Immunoregulatory properties of (+)-pentazocine and sigma ligands.

(+)-Pentazocine, phencyclidine, and other sigma ligands including 1,3-di-(o)-tolylguanidine (DTG), (+)-1-propyl-3-(3-hydroxyphenyl) piperidine [(+)-PPP] and haloperidol were investigated for their potential immunoregulatory properties. High concentrations (10(-5) M) of DTG and haloperidol were found to suppress in vitro murine splenocyte natural killer activity while equivalent concentrations of (+)-pentazocine, (-)-pentazocine and (+)-PPP were without effect. In a reciprocal fashion, lower doses (10(-9) M) of DTG enhanced natural killer activity. Sigma ligands were also found to affect in vitro polyclonal immunoglobulin production following mitogen stimulation. Specifically, high concentrations (10(-6) M) of haloperidol significantly (P < 0.001) suppressed pokeweed mitogen (PWM)-stimulated IgG and IgM production, yet enhanced lipopolysaccharide (LPS)-stimulated IgM production by murine splenocytes. Lower concentrations (10(-8) to 10(-10) M) enhanced (two- to fourfold) PWM-induced IgM production and LPS-stimulated IgG and IgM production. At high concentrations (10(-6)), (+)-pentazocine suppressed (P < 0.01) LPS-induced polyclonal IgG and IgM but enhanced (P < 0.01) PWM-induced IgM production.
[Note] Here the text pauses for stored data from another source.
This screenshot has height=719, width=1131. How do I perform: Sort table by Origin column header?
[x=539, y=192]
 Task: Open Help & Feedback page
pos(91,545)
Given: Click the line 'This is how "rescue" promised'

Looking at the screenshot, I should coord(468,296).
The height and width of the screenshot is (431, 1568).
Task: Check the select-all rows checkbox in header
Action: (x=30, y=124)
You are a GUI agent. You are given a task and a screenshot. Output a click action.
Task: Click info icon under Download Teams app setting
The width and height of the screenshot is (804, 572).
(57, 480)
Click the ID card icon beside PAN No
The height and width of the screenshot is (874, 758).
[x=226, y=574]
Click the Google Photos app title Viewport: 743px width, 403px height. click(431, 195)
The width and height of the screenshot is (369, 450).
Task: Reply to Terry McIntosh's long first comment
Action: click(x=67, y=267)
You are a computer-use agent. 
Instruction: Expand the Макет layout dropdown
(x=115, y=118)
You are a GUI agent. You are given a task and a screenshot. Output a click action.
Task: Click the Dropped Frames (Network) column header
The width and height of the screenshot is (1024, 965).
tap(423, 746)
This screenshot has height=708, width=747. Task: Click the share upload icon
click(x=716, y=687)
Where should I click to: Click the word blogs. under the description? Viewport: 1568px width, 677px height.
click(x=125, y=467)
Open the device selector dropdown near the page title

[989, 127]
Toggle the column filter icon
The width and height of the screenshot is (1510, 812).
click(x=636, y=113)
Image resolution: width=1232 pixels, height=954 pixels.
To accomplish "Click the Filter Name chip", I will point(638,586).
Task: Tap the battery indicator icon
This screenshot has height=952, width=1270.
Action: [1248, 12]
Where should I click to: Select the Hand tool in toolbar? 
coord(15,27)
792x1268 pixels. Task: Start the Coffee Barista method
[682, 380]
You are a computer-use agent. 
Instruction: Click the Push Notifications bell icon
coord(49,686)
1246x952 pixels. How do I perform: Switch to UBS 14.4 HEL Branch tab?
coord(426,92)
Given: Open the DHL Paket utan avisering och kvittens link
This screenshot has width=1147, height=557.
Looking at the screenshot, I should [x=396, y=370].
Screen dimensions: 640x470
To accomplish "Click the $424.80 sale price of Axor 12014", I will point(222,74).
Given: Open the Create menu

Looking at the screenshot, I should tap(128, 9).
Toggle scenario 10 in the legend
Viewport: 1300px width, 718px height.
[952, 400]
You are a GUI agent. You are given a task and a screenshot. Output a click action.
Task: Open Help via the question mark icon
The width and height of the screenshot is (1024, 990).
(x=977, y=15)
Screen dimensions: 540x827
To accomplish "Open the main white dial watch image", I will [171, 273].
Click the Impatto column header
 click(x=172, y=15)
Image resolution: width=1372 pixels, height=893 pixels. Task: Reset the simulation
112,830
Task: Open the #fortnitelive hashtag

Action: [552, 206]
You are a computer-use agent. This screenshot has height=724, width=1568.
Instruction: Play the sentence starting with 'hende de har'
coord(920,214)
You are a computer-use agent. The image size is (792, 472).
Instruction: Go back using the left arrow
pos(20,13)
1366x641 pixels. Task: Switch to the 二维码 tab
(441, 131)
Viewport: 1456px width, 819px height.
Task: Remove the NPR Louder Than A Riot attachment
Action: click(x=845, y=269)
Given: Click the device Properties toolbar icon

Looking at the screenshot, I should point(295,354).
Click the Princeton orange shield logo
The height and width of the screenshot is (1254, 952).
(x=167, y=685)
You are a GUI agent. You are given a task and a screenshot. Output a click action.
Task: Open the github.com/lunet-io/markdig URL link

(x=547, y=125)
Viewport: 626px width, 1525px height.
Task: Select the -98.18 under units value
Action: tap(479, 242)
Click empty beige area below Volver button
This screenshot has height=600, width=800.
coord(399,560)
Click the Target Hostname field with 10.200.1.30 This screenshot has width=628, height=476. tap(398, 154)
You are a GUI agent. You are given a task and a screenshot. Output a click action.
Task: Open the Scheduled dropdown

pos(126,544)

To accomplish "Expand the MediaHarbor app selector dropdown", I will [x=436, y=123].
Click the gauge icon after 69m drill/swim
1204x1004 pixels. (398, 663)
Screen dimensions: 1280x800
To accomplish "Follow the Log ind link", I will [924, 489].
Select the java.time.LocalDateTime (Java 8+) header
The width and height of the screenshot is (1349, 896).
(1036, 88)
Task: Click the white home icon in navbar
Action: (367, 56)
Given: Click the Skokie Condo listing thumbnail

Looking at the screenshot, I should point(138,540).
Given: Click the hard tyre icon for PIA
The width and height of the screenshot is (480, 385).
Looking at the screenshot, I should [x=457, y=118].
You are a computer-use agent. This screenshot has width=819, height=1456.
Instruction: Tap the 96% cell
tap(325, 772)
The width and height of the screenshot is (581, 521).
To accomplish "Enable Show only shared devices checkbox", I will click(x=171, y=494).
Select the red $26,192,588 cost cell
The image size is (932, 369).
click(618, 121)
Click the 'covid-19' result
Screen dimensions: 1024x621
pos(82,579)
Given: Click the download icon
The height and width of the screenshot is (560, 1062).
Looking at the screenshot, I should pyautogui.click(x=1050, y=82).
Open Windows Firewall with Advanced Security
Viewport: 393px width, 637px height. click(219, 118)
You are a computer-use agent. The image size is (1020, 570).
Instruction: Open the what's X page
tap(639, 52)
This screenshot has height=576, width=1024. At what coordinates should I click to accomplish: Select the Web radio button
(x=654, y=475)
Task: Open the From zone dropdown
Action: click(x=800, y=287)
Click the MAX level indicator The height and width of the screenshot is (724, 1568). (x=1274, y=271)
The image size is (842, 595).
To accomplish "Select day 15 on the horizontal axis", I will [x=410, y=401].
Both DTG and (-)-pentazocine (10(-8) to 10(-10) M) significantly augmented (two- to threefold) LPS-stimulated murine splenocyte production of polyclonal IgM. Intracellularly, (-)-pentazocine (10(-9) M), haloperidol (10(-7) M), DTG (10(-7) M) and (+)-PPP (10(-5) to 10(-9) M) enhanced forskolin (10(-6) M)-induced cAMP production in splenic lymphocytes while (+)-pentazocine was without effect. Collectively, the data suggest functional and biologically relevant sigma receptors on cells of the immune system.